PRACTICE/PROVIDER NAME provides comprehensive LIST SPECIALTY (IES) care in COUNTY (IES). Our practice is Medicare Credentialed, accredited by ACCREDITING AGENCY, and has been acknowledged by LIST ANY AWARDS RECEIVED OR LOCAL RATING (SUCH AS TOP PROVIDERS IN YOUR CITY/STATE/SPECIALTY). Our physicians are NAME OF BOARD certified and are recognized leaders in their respective fields. Additionally, we are the only providers in the area performing LIST SPECIFIC PROCEDURES OR FEATURE OF YOUR PRACTICE THAT SETS YOU APART FROM YOUR COMPETITORS, SUCH AS GEOGRAPHIC ADVANTAGE, COMPREHENSIVE/INTEGRATED SERVICES, STRATETIC PARTNERSHIPS W/LABS OR OTHER ANCILLARY SERVICES, ETC.) A complete list of our providers, specialties and service locations are listed in Appendix B to this letter.

We are committed to working with PAYER to provide superlative care to your covered lives, but must do so at reimbursement rates that enable our practice to maintain a superior level of patient care. To this end, we have included, in Appendix A to this letter, a reasonable reimbursement proposal commensurate with the high-quality care that we provide to your members. We look forward to working with you toward a mutually agreeable amendment (contract). We will contact you next week to answer any questions you have about our practice or this proposal. In the meantime, do not hesitate to contact me, if you wish to discuss this matter in person.


Sincerely,

Your Name and Title

C/o Physician name/corporate name

Email: your

Phone Numbers

APPENDIX A

PRACTICE/PROVIDER NAME – TAX ID ##-#######

Fee Schedule Proposal

Key Codes Reimbursement: List your roughly top 10-20 codes that represent s 80% of your revenue with this payer. List your requested rates. If you do not have this information, simply request a 30% increase or another set percentage increase over the current payer fee schedule. We usually recommend 30% since, more often than not, you can expect to get ½ or less of your proposed increase when you finalize.

Other than Key Codes: 30% increase over current fee schedule

(FOR PHYSICIANS) Site of Service / “Facility” Fee: For surgical procedures performed in the office vs. ASC or hospital setting, a Facility Fee of $ (INSERT FEE) shall be applied and paid in addition to the contractual base procedure rate.

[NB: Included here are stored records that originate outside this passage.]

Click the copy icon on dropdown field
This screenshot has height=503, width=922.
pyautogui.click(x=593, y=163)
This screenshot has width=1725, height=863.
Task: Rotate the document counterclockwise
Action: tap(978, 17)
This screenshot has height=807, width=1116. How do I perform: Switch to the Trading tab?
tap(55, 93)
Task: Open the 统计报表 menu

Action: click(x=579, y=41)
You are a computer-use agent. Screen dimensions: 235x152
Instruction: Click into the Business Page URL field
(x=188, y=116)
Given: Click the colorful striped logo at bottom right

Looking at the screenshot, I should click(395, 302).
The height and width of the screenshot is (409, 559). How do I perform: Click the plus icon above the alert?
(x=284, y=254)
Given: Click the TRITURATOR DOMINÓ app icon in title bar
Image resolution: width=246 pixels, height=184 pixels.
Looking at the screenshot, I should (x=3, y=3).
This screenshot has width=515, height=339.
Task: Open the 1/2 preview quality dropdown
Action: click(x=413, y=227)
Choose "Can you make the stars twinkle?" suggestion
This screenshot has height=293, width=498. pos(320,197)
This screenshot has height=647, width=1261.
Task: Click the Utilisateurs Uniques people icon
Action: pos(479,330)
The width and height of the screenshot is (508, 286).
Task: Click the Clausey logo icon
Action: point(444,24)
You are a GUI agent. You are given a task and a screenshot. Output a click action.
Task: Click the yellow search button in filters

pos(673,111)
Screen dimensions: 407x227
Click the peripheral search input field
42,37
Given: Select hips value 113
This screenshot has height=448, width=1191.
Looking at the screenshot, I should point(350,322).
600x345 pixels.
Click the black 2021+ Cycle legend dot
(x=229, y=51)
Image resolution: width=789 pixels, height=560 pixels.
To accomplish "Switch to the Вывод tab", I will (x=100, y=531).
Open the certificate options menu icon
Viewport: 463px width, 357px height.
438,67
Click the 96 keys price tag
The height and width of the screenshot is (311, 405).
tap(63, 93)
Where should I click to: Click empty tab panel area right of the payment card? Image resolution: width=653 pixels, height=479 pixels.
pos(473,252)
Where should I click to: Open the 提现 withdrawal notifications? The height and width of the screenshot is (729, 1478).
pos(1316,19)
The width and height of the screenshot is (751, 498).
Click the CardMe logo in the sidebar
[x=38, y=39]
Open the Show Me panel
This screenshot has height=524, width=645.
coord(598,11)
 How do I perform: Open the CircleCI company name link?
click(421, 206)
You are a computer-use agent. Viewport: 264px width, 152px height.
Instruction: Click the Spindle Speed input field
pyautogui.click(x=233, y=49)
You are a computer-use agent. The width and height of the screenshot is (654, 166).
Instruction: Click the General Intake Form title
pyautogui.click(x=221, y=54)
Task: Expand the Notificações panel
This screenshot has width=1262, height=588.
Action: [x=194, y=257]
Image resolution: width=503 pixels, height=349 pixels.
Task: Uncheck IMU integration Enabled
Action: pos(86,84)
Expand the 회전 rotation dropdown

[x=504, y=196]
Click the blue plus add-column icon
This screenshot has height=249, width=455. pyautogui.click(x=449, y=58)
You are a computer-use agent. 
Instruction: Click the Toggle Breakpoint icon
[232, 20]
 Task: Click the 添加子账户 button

This section is optional but can be especially useful if you have codes that can be performed in an office vs. facility since it saves the payers money and can create an upside revenue benefit to your practice.

Unlisted Codes: 80% of Billed charges

Pathology, Radiology, Imaging Services, Anesthesia Services, Supplies and Medications: during both surgery and post op visits shall be reimbursed at 80% of billed charges.

Implants and high cost supplies: Reimbursed at (Cost + Shipping Cost) + 10%.